Show every line of the material below that contains the string "click". Case counts.

□ □ □ □ □

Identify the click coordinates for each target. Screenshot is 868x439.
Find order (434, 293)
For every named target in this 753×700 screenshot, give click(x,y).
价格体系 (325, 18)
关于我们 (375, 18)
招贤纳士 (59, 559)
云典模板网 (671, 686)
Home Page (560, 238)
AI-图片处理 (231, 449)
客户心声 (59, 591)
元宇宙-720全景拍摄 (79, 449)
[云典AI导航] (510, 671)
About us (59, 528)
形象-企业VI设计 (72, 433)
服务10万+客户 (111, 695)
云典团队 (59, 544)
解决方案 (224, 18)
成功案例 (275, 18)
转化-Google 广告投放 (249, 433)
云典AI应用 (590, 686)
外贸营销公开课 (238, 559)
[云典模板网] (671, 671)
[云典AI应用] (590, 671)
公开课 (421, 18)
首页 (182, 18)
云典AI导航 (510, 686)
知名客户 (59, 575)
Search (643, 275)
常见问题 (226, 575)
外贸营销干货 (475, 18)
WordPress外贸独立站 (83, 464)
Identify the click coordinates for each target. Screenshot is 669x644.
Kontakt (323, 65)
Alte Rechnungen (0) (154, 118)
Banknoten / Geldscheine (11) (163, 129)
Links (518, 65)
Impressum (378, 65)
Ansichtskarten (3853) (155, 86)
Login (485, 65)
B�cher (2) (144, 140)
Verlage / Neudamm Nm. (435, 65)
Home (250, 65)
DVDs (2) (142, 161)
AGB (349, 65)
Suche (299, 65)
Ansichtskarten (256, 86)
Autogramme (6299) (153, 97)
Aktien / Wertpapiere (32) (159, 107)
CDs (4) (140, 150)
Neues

□ □ □ □ □

▶ **In response**
Identify the click coordinates for each target. Screenshot is 868x439.
For every named target in this 753×700 screenshot, give click(x,y).
Identify the click coordinates for each target. Screenshot is 669x644.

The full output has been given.